# What you are asked to do
Once you reach the line containing "Given: Click the sidebar" in the entries below, write out that line and each one after it down to the line containing "Open the Consists", exactly and with nothing added.
BEGIN
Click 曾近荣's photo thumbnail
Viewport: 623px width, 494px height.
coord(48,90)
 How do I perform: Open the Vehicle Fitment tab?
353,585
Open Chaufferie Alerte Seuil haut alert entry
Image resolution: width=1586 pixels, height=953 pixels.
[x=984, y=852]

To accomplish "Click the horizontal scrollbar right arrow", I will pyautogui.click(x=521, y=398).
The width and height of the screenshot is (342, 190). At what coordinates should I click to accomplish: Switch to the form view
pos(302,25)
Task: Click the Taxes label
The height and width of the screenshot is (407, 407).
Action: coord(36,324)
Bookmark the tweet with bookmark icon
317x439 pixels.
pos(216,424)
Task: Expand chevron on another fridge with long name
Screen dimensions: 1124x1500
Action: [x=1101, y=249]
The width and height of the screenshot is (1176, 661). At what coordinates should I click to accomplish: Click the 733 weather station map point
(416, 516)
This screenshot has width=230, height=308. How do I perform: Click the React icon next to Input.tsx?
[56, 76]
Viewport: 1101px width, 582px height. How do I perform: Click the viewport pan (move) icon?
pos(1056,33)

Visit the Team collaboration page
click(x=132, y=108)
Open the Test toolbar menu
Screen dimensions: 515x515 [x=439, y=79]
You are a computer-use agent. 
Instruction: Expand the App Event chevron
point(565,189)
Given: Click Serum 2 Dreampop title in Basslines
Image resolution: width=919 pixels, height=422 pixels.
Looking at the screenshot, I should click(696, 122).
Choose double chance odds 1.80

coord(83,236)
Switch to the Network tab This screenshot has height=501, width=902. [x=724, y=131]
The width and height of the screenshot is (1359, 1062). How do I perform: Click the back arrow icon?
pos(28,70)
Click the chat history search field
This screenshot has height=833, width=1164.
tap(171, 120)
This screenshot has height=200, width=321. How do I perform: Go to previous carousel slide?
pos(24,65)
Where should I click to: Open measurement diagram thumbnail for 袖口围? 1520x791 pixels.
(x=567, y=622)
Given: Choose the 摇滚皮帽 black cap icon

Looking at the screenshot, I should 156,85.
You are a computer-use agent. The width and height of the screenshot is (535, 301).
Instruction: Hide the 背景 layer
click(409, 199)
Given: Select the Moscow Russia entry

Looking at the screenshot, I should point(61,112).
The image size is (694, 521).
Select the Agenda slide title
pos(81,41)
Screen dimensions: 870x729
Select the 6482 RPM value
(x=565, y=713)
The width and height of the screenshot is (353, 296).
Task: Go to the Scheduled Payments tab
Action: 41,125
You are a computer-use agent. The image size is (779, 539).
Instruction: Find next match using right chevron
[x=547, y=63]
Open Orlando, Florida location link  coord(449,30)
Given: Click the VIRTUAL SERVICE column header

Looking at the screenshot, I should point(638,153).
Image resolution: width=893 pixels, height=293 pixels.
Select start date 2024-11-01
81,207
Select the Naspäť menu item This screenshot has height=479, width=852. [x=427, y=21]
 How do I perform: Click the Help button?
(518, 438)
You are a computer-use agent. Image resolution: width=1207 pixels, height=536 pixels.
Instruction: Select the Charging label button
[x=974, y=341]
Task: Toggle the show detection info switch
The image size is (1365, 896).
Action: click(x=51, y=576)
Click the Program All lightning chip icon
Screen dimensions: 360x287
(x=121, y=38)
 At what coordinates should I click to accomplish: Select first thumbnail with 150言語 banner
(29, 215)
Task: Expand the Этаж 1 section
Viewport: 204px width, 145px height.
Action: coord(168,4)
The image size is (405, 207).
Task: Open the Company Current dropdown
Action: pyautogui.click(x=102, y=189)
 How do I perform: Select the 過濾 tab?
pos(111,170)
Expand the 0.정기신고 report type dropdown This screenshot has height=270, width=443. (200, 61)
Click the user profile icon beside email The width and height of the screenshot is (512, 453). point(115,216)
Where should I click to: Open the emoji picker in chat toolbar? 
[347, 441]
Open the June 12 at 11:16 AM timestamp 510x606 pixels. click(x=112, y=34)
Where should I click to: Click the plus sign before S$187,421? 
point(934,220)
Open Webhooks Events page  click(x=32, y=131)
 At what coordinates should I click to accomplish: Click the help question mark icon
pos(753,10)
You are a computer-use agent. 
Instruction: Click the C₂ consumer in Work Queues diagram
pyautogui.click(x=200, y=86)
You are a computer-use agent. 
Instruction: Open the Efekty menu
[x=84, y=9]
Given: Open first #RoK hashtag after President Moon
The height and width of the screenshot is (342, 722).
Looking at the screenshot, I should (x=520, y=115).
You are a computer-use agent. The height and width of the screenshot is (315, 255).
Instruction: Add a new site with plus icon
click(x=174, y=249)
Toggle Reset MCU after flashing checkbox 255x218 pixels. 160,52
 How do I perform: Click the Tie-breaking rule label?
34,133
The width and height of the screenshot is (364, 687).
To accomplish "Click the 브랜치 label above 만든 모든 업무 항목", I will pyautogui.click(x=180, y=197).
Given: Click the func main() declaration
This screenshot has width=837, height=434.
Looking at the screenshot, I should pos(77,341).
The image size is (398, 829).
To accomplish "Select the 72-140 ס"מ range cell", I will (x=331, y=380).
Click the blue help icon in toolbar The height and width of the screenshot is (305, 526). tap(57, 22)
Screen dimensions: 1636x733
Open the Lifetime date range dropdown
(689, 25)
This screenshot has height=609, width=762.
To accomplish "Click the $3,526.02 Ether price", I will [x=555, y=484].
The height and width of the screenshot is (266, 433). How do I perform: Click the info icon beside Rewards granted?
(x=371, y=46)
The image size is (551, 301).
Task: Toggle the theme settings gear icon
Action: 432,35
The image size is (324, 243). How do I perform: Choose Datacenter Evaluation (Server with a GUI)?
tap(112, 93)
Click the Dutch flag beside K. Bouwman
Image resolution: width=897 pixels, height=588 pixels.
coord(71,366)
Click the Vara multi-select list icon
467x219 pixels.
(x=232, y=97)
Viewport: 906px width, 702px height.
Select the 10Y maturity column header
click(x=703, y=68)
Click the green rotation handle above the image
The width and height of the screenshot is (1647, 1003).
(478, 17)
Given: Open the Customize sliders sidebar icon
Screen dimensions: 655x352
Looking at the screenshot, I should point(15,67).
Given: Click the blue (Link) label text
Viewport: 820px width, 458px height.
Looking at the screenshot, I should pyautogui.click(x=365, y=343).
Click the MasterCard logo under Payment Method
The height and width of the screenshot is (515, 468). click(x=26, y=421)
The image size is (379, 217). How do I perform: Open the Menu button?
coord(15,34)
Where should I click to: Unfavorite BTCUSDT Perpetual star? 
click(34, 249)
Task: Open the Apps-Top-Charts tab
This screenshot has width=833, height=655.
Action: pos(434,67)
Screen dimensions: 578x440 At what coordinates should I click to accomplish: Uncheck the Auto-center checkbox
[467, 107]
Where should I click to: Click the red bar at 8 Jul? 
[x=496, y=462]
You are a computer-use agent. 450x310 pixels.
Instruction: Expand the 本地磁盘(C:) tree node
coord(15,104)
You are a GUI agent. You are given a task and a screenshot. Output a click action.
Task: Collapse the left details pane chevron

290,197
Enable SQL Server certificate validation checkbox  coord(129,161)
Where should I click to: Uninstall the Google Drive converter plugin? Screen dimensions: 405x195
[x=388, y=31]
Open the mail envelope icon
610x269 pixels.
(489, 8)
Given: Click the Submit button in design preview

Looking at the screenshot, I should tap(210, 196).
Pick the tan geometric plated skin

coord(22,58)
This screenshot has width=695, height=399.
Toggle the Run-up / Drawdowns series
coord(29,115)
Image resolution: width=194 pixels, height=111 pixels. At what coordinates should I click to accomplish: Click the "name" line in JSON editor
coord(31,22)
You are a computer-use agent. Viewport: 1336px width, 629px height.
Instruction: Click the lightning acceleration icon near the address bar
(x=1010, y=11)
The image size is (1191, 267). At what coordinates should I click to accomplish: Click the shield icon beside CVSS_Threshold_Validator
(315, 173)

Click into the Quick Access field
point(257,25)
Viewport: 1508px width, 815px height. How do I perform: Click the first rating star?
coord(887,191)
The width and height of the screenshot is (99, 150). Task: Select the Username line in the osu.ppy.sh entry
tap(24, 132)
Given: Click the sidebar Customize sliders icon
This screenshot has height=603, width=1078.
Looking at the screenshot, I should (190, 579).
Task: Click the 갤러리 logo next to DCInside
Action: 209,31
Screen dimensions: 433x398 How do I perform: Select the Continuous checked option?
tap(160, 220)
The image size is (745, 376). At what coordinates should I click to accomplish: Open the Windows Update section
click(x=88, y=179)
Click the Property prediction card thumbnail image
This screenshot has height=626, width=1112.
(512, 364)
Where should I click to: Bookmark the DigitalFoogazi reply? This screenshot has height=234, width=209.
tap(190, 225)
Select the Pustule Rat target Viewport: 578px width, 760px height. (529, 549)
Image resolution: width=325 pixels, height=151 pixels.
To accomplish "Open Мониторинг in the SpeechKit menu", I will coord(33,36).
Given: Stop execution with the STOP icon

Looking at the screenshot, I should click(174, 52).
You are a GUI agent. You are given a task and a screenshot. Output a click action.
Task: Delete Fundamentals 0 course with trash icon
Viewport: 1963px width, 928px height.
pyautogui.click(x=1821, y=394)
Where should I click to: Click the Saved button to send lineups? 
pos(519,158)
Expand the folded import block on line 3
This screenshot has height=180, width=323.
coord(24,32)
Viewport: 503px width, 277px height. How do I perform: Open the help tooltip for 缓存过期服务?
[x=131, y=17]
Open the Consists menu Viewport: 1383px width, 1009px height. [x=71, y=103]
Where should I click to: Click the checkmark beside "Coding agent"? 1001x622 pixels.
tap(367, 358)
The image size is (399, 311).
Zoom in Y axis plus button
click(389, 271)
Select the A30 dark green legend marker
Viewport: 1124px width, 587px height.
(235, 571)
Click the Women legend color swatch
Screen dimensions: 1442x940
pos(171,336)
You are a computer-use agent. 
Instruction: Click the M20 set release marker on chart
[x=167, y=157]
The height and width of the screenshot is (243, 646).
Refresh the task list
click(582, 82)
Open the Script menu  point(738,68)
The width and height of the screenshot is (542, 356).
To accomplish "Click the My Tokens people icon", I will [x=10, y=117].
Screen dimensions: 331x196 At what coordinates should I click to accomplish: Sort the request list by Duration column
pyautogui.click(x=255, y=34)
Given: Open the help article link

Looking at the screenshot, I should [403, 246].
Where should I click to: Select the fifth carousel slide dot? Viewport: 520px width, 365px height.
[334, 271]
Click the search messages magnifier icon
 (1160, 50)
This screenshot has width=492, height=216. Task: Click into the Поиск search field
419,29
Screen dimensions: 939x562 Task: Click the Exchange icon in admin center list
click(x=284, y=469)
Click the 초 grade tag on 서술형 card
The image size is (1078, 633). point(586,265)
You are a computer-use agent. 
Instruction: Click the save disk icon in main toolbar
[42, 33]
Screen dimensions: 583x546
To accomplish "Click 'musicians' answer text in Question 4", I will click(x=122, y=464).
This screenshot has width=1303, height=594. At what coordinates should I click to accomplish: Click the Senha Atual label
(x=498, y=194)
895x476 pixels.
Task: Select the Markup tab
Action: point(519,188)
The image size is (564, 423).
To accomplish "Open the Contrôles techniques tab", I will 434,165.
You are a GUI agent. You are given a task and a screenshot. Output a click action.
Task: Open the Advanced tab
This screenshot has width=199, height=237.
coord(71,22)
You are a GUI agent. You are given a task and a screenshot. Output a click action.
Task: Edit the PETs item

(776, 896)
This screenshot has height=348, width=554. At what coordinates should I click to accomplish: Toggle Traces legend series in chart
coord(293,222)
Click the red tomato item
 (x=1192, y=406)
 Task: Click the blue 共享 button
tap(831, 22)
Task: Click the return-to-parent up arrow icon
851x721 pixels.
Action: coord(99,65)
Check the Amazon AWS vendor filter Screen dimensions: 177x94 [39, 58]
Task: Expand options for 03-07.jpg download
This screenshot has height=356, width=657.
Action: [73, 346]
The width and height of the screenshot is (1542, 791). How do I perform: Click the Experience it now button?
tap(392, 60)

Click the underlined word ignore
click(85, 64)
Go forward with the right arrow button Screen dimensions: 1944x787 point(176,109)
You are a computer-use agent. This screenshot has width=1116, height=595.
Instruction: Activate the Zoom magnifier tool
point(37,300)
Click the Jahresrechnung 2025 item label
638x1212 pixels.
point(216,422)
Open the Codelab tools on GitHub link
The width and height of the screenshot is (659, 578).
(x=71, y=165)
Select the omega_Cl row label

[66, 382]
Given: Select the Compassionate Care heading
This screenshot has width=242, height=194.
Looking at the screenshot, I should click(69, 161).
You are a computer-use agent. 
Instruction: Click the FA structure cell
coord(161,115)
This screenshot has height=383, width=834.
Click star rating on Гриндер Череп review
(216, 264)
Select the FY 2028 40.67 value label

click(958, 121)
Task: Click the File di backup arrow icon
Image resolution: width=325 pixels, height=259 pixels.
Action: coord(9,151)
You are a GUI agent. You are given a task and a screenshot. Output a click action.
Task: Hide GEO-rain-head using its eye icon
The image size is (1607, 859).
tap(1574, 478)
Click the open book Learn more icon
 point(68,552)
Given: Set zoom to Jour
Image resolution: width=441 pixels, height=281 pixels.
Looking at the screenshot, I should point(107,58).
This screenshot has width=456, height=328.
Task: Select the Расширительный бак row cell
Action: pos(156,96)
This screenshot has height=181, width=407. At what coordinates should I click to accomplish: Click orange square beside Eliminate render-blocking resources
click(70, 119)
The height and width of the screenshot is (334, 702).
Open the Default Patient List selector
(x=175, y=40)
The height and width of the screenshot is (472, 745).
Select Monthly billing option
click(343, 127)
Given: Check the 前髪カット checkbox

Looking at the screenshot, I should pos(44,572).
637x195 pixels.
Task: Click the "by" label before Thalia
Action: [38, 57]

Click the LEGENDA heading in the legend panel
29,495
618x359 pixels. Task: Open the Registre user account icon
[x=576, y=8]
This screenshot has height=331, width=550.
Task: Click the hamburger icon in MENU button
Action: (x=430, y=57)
END
# Answer section
Given: Click the sidebar Customize sliders icon
This screenshot has height=603, width=1078.
Looking at the screenshot, I should (190, 579).
Task: Click the 갤러리 logo next to DCInside
Action: 209,31
Screen dimensions: 433x398 How do I perform: Select the Continuous checked option?
tap(160, 220)
The image size is (745, 376). At what coordinates should I click to accomplish: Open the Windows Update section
click(x=88, y=179)
Click the Property prediction card thumbnail image
This screenshot has height=626, width=1112.
(512, 364)
Where should I click to: Bookmark the DigitalFoogazi reply? This screenshot has height=234, width=209.
tap(190, 225)
Select the Pustule Rat target Viewport: 578px width, 760px height. (529, 549)
Image resolution: width=325 pixels, height=151 pixels.
To accomplish "Open Мониторинг in the SpeechKit menu", I will coord(33,36).
Given: Stop execution with the STOP icon

Looking at the screenshot, I should click(174, 52).
You are a GUI agent. You are given a task and a screenshot. Output a click action.
Task: Delete Fundamentals 0 course with trash icon
Viewport: 1963px width, 928px height.
pyautogui.click(x=1821, y=394)
Where should I click to: Click the Saved button to send lineups? 
pos(519,158)
Expand the folded import block on line 3
This screenshot has height=180, width=323.
coord(24,32)
Viewport: 503px width, 277px height. How do I perform: Open the help tooltip for 缓存过期服务?
[x=131, y=17]
Open the Consists menu Viewport: 1383px width, 1009px height. [x=71, y=103]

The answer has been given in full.